Let $M$ be a finitely generated torsion $R$-module. Show that we can write $M \cong R/(a_1) \oplus ... \oplus R/(a_n)$ such that $a_1 | a_2 | ... | a_n$. Show that $a_1,...,a_n$ are uniquely determined up to a unit
With the help of Lukas Heger, I was able to show that $M$ has such a decomposition. Now I am working on the uniqueness part. Here is an argument from Lukas Heger which I am having trouble following:
Okay so maybe an induction argument can be made to work. We want to prove that if $M=R/(a_1) \oplus \dots R/(a_n) \cong N=R/(b_1) \oplus \dots R/(b_m)$ with $a_1 \mid a_2 \mid \dots$ and $b_1 \mid b_2 \mid \dots$, then $n=m$ and $a_i=b_i$ up to units. We induct on the number of prime factors (with multiplicity) of $\mathrm{Ann}_R(M)$. As a base case if $\mathrm{Ann}_R(M)=(p)$ is prime, then $M$ is a vector space over $M/(p)$ and so we get that $M \cong (R/(p))^n$ where $n=\mathrm{dim}_{R/(p)}(M)$. Clearly this $n$ is unique. Now the inductive step: let $p$ be any prime divisor of $\mathrm{Ann}_R(M)=(a)$. Now consider $pM$. If $p \nmid a_i$, then $p R/(a_i)=R/(a_i)$. If $a_i=a'_ip$, then $p R/(a_i) \cong R/(a'_i)$. Define $a'_i=a_i$ if $p \nmid a_i$ and $a'_i=a_i/p$ if $p \mid a_i$. Do the same thing for the $b_i$s. So from $M \cong N$, we get $pM \cong pN$: $R/(a'_1) \oplus \dots \oplus R/(a'_n) \cong R/(b'_1) \oplus \dots \oplus R/(b'_m)$ The inductive step gives $n=m$ and $a'_i=b'_i$ We can also consider $M/pM$ and $N/pN$ which are vector spaces over $R/(p)$, the dimension will be the number of $a_i$ that are divisible by $p$. Putting these informations together we can reconstruct $a_i$ from $a'_i$ and $b_i$ from $b'_i$ since we know at which point we need to multiply with $p$
For the base case, I have a few questions. Why does $\dim_{R/(p)} (M) = n$ (the number of $a_i$'s in $M$'s decomposition), and why does uniqueness of the dimension imply that $a_i$ and $b_i$ differ by a unit? If it's the case that $\dim_{R/(p)}(M) = n$, then I can see why $m=n$, but I don't see why $a_i$ and $b_i$ differ by a unit.

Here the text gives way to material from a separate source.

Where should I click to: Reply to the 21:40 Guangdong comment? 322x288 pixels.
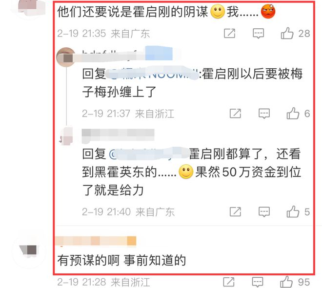tap(264, 212)
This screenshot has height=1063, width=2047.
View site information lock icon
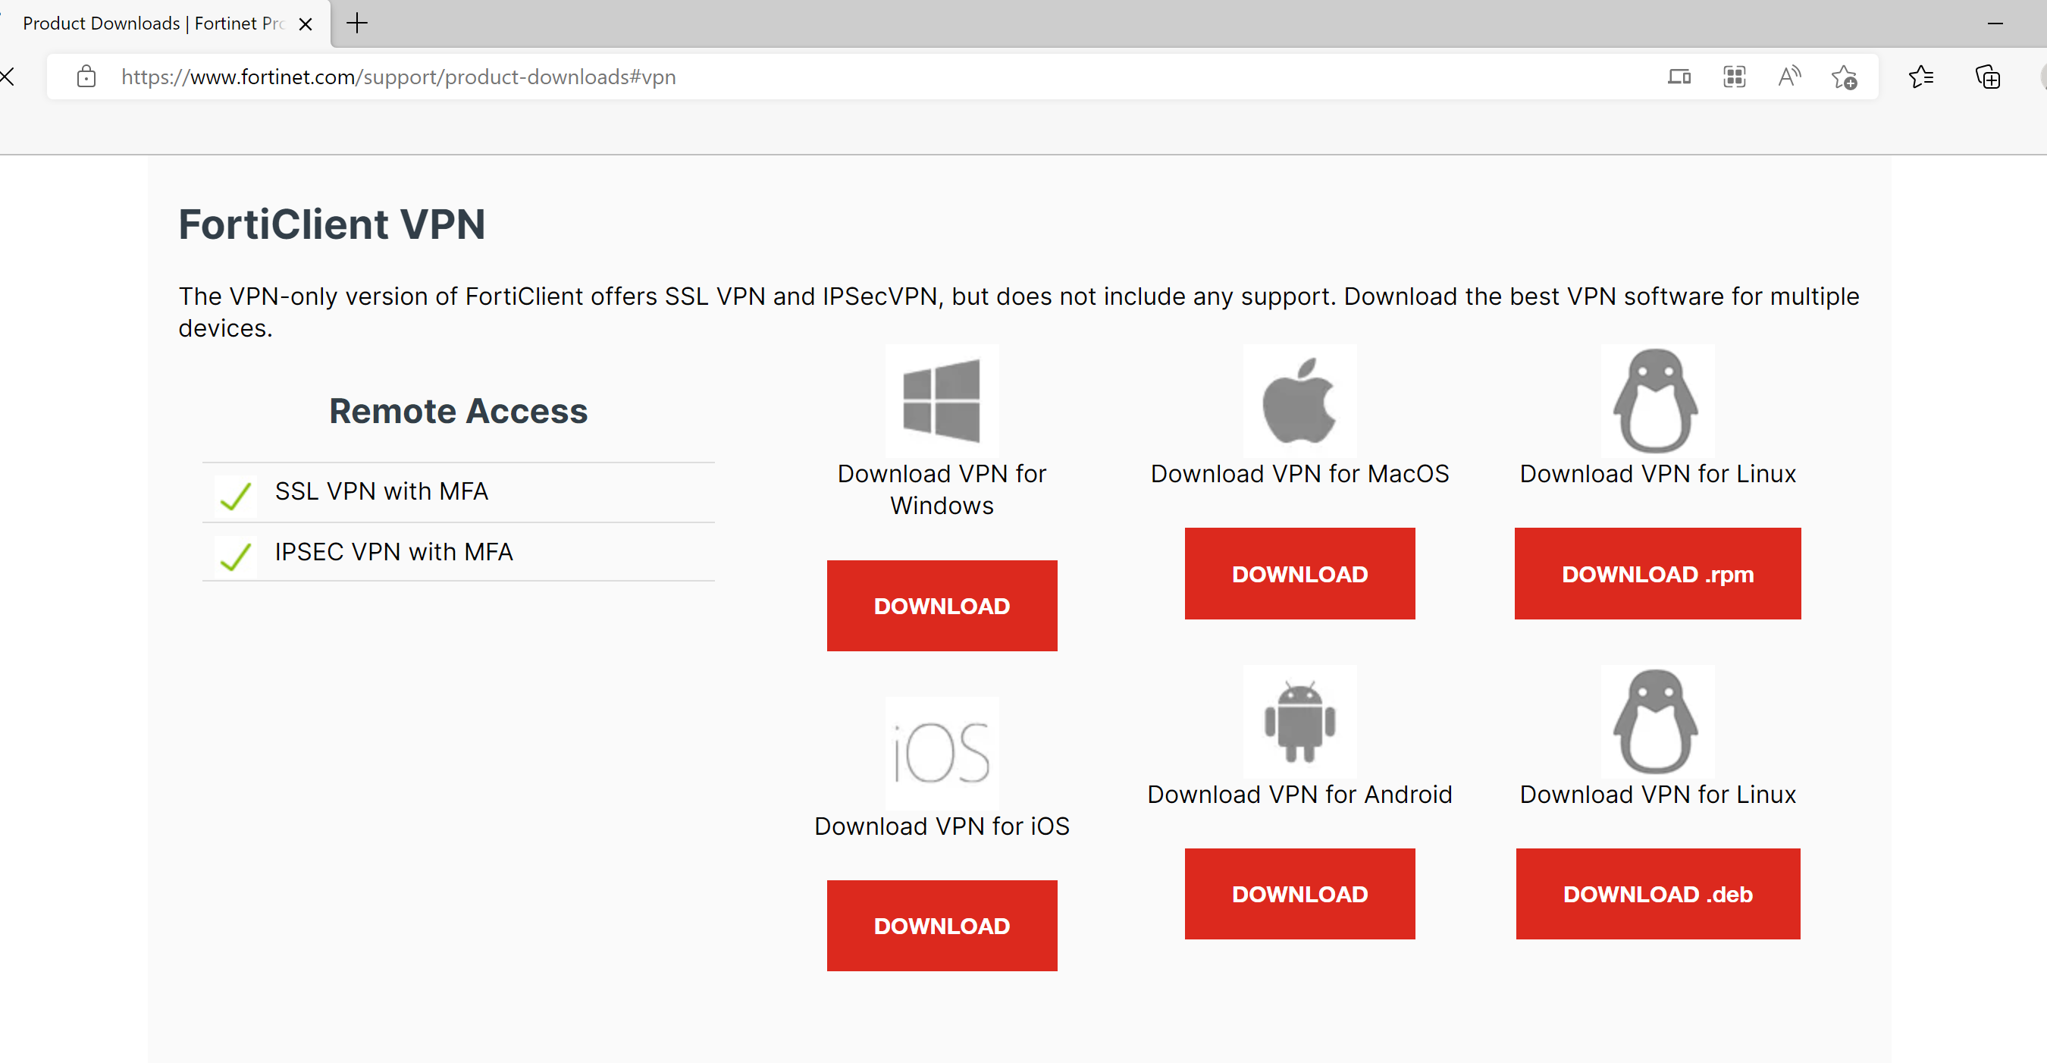pyautogui.click(x=86, y=77)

For the inductive part, presumably $p$ is a divisor of $a$, which we're assuming has $\ell+1$ primes in its factorization. Is this right? Also, the notation $pR/(a_i)$ means $\{pr + (a_i) \mid r \in R \}$, and $p R/(a_i) \cong R/(a'_i)$ is an isomorphism of $R$-modules with the isomorphism given by $pr + (a_i) \mapsto r + (a_i')$?
Also, the inductive step can be invoked because $Ann_{R}(pM) = (\frac{a}{p})$ and $\frac{a}{p}$ has $\ell$ prime factors?
Also, when he says,
We can also consider $M/pM$ and $N/pN$ which are vector spaces over $R/(p)$, the dimension will be the number of $a_i$ that are divisible by $p$.
Is this just an alternative way of showing $n=m$, or is it crucial to the proof? I ask because I am unable to establish it.
Finally, from what I understand,
Putting these informations together we can reconstruct $a_i$ from $a'_i$ and $b_i$ from $b_i'$ since we know at which point we need to multiply with $p$.
encompasses several cases. We could have $a_i = a_i'$ and $b_i = b_i', or $a_i = a_i'p and $b_i = b_i'$, etc. The only case which I am unable to verify is when, without loss of generality, $a_i = a_i'p$ and $b_i = b_i'$. From the induction step, we know that $a_i'$ and $b_i'$ differ by a unit; that is, $a_i' = ub_i'$ for some unit $u \in R$. Multiplying both sides by $p$, $a_i' p = u pb_i'$ or $a_i = up b_i$ (after substitution)...But I don't see how go from this to saying that $a_i$ and $b_i$ differ by a unit.
As of now, I think these are the only parts I don't understand. I could use some help.